11 4.2. Das Verwaltungsgericht kann gemäß § 24 Abs. 4 VwGVG von der Durchführung einer Verhandlung absehen, soweit durch Bundes- oder Landesgesetz nicht anderes bestimmt ist, wenn die Akten erkennen lassen, dass die mündliche Erörterung eine weitere Klärung der Rechtssache nicht erwarten lässt, und einem Entfall der Verhandlung weder Art. 6 Abs. 1 der Konvention zum Schutze der Menschenrechte und Grundfreiheiten, BGBl. Nr. 210/1958, noch Art. 47 der Charta der Grundrechte der Europäischen Union entgegenstehen.

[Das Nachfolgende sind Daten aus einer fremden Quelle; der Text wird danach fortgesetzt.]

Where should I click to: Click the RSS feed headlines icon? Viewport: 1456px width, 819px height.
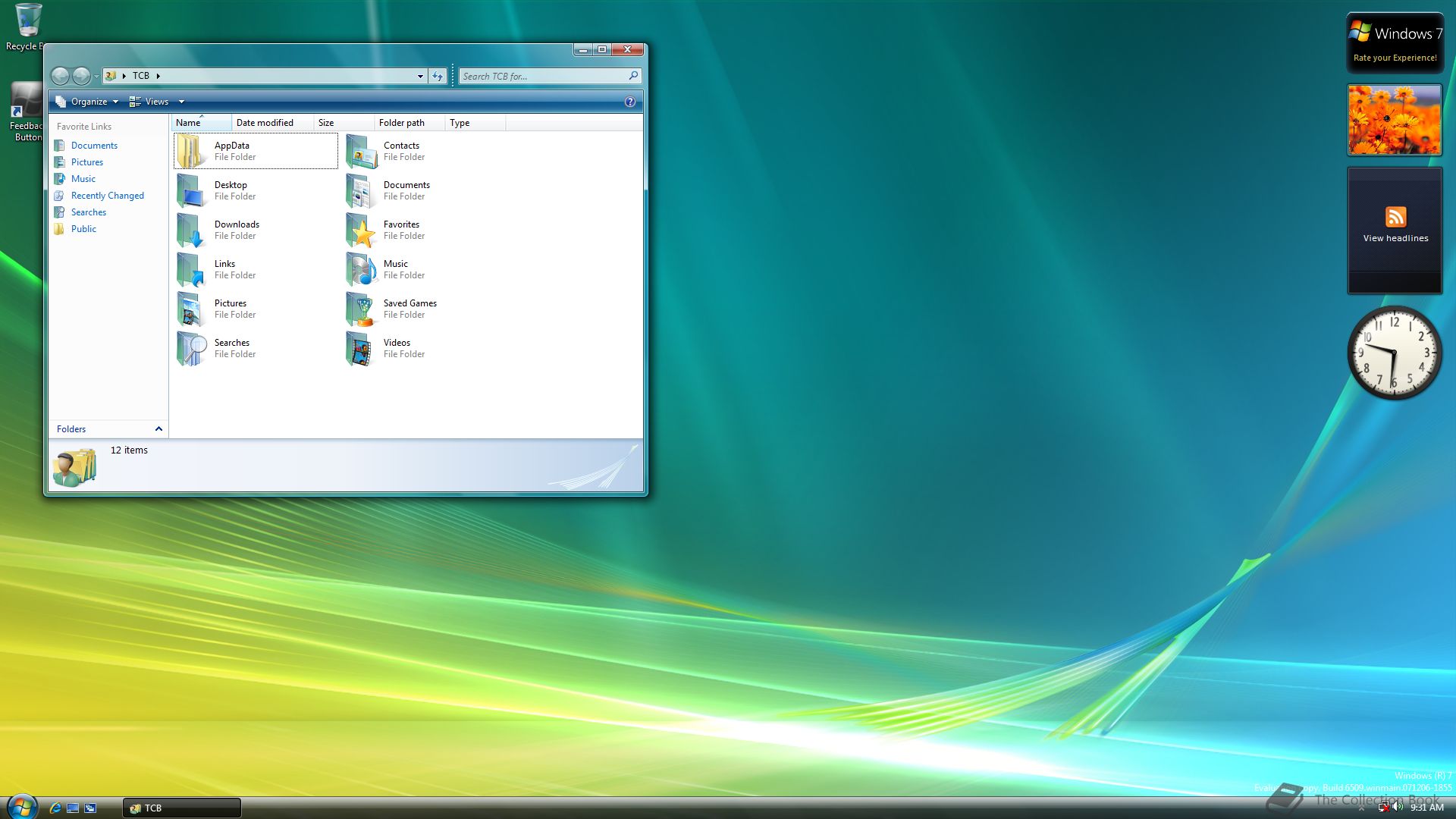(1395, 217)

Nach der Rechtsprechung des Verwaltungsgerichtshofes kommt es zum Entfall der Verhandlungspflicht, wenn Verfahrensgegenstand nur die Lösung einer Rechtsfrage ist (vgl. zu alldem VwGH 29.6.2017, Ra 2017/04/0036, Rn. 19 ff, mwN, insbes. mit Verweis auf die Rechtsprechung des Verwaltungsgerichtshofes und des EGMR in den Urteilen vom 18. Juli 2013, Nr. 56422/09, Schädler Eberle gegen Liechtenstein , und vom 8. November 2016, Nr. 64160/11, Pönkä ).

Entscheidend ist, dass die mündliche Verhandlung Teil des Ermittlungsverfahrens (vgl. § 39 Abs. 2 AVG) ist, dessen Zweck es ist, den für die Erledigung einer Verwaltungssache (Rechtssache) maßgebenden Sachverhalt festzustellen und den Parteien Gelegenheit zur Geltendmachung ihrer Rechte und rechtlichen Interessen zu geben (vgl. wiederum VwGH Ra 2017/04/0036).

Vor dem Hintergrund des die Voraussetzungen für die Beurteilung der Anwendbarkeit des vereinfachten Genehmigungsverfahrens betreffenden Tatsachenvorbringens (insbesondere in Hinblick auf die Flächenausmaße des Vorhabens) durch die Revisionswerber durfte das Verwaltungsgericht fallbezogen nicht von einer mündlichen Verhandlung absehen.

Das angefochtene Erkenntnis war daher gemäß § 42 Abs. 2 Z 3 lit. b und c VwGG wegen Rechtswidrigkeit infolge Verletzung von Verfahrensvorschriften aufzuheben.

Die Entscheidung über den Aufwandersatz beruht auf den §§ 47 ff VwGG, insbesondere § 53 Abs. 1 erster Satz VwGG, iVm der VwGH Aufwandersatzverordnung 2014.